In the art world, Pablo Picasso and George Braque were experimenting with Cubism. These ideas pushed the Czech avant-garde photographers to look at line, form, light and shadow instead of simply capturing formal subjects. In Jaroslav Rössler photograph, Untitled (Abstraction with Shadows), the influence of Picasso and Braque’s use of the flat canvas comes to light.

The Phillips Collection could have shown us the Picasso and Braque paintings in its permanent collection. They could have displayed them right next to a Rössler photograph. Had they done that, a viewer would have been able to see the history of Cubism play out next to the history of Czech avant-garde photography, giving the viewer instant, easy access to understand the significance at play. But the Phillips Collection didn’t do this. They didn’t give the audience the easy visual connection. Why not? Did they trust that their audience would be able to make the connections by themselves? In doing so, they chose not to entertain. They chose to make us think.

The Phillips Collection also could have opened a door through the Man Ray exhibition. The Czech avant-garde exhibition feels like an afterthought in comparison. Man Ray was the star. The Czech avant-garde photographers were inspired by Man Ray’s use of unconventional modes of photography. Man Ray created photograms, which are prints made without using a camera. Man Ray’s experimental style inspired the Czech photographers to push their own art by experimenting with different techniques and more abstract subjects.

I do wish the Phillips Collection had physically linked these exhibitions. Instead, Object as Subject: Photographs of the Czech Avant-Garde is placed on a different floor in a small side room. It is next to the Rothko room, and paintings by Cezanne are just a step away. It feels disjointed in its own space.

While the Phillips Collection may have fulfilled their statement of purpose “to examine the important role of objects in the Czech avant-garde's exploration of the formal concerns of abstraction,” they did so without reaching their audience. The failed at entertaining us, and I keep asking myself, “should they have to?”

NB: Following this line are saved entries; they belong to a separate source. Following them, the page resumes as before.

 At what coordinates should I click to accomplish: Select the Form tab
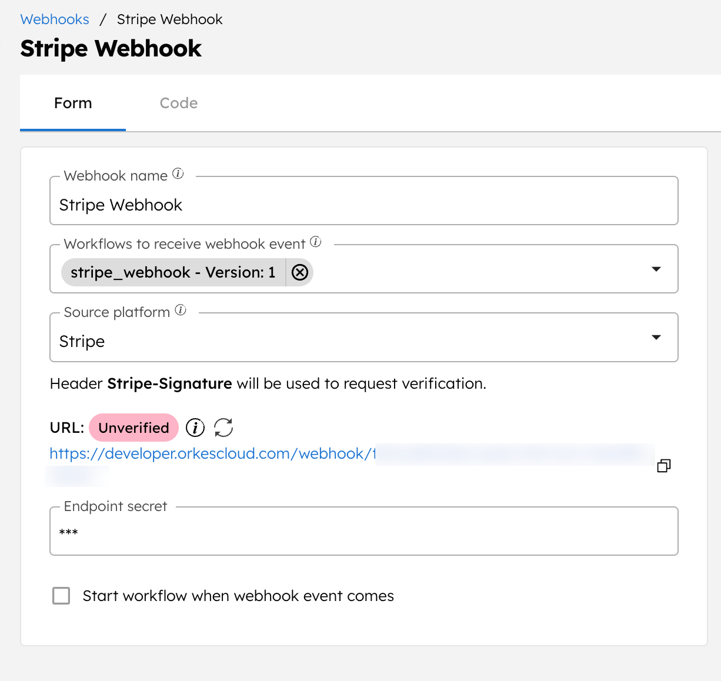pos(72,103)
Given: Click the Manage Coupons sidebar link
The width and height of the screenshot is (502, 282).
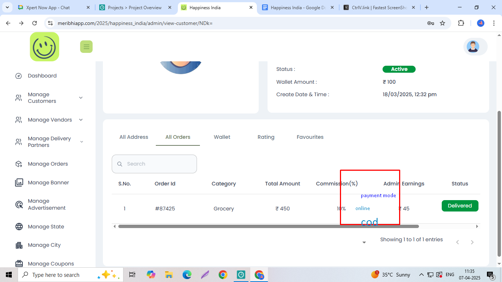Looking at the screenshot, I should click(51, 264).
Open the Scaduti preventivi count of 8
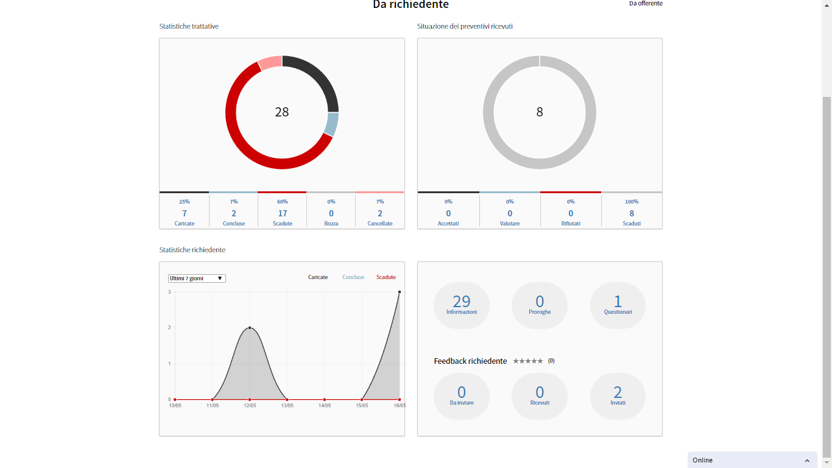832x468 pixels. [632, 213]
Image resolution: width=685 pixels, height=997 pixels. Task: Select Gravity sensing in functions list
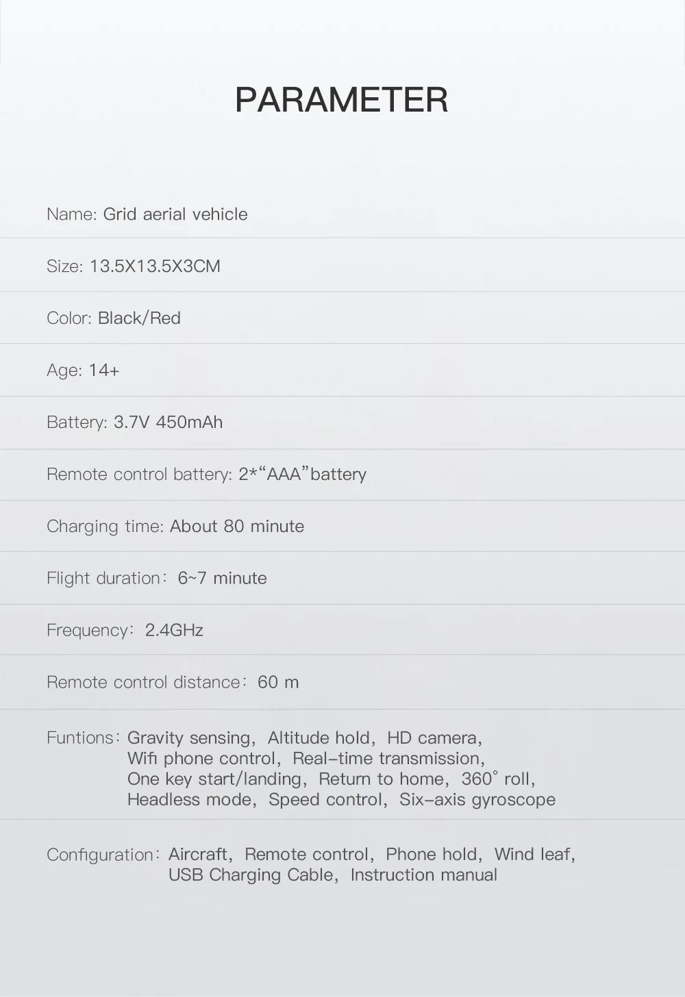[189, 738]
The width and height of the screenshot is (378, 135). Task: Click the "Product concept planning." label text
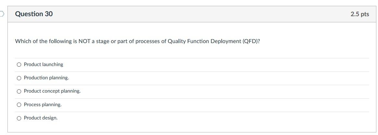pyautogui.click(x=52, y=91)
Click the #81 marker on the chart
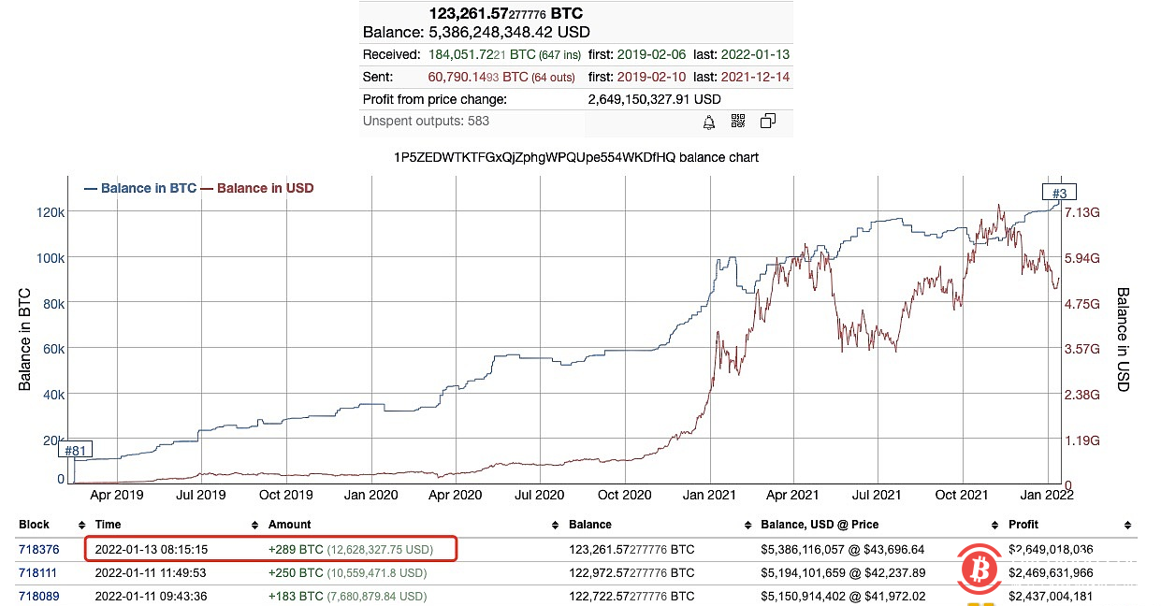This screenshot has height=606, width=1161. tap(76, 450)

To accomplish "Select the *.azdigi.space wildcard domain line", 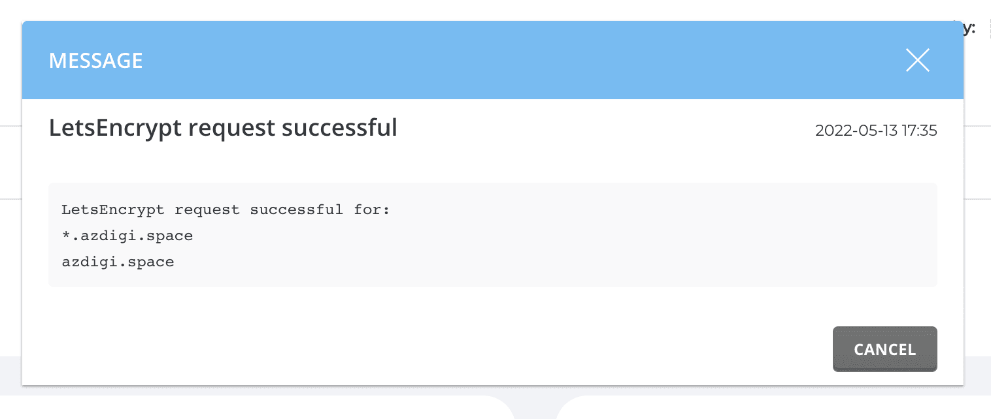I will click(x=127, y=236).
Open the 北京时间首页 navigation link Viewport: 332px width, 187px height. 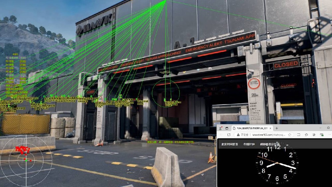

I struggle with this question. I want to believe that this art can stand on its own, but is it possible for abstract photographs from the 1920s to do this in contemporary culture? With the abundance of digital cameras and instant access to the picture we took seconds ago, we are disconnected from the struggles of 1920s photography. We know exactly what our picture looks like immediately, and we do not have to develop film. We don’t think that taking an extreme close-up of an everyday object is avant-garde. It has become accepted, the norm, even mundane.

If art can’t stand up on its own, does the museum need to give the artwork new legs? Is it their responsibility to impart the significance of group of artists to a broad audience? I certainly think so, especially for an exhibition like this where we no longer relate. We are out of context. While the museum may not be responsible for “entertaining” us, they are responsible to show the artwork in its best light. They are also responsible for setting our expectations. As a society, we need to give this art a chance. If the Phillips Collection fails to give us easy access, we cannot simply call it “boring” and walk away. As an audience, we need to look more closely and find the relevance for ourselves.

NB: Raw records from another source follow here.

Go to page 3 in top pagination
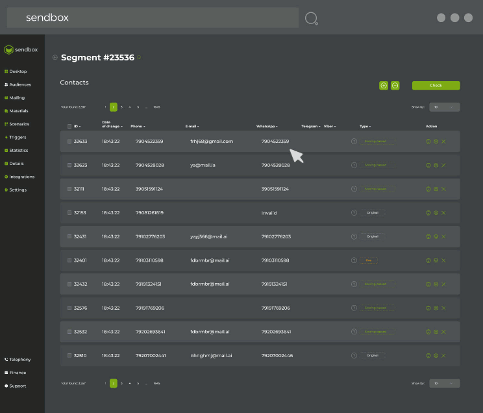 [x=121, y=107]
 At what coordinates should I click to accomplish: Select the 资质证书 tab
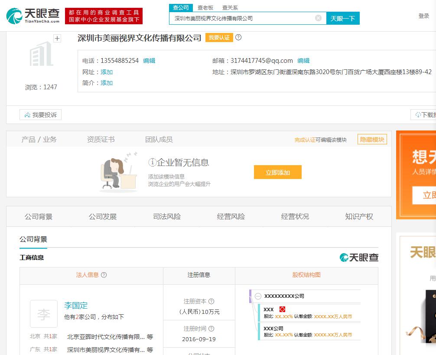pyautogui.click(x=101, y=140)
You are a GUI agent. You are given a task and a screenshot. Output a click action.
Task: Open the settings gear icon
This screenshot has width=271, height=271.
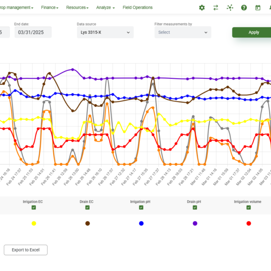pos(202,8)
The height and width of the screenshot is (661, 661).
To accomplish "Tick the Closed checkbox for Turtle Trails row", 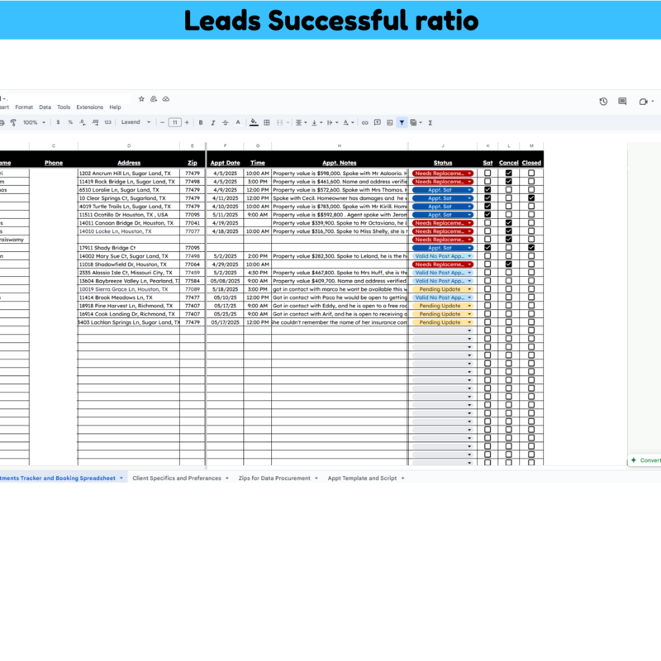I will [x=531, y=206].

While I appreciate the art of the Czech avant-garde photographers, I had to look closely to find the significance for myself. For me, that was the exposure of my own expectations when I walk into a museum. I now understand why I found this exhibit so tiresome. It was not the photographs; it was my expectations. When I walked into that room, I mistakenly expected to be entertained and was sadly disappointed.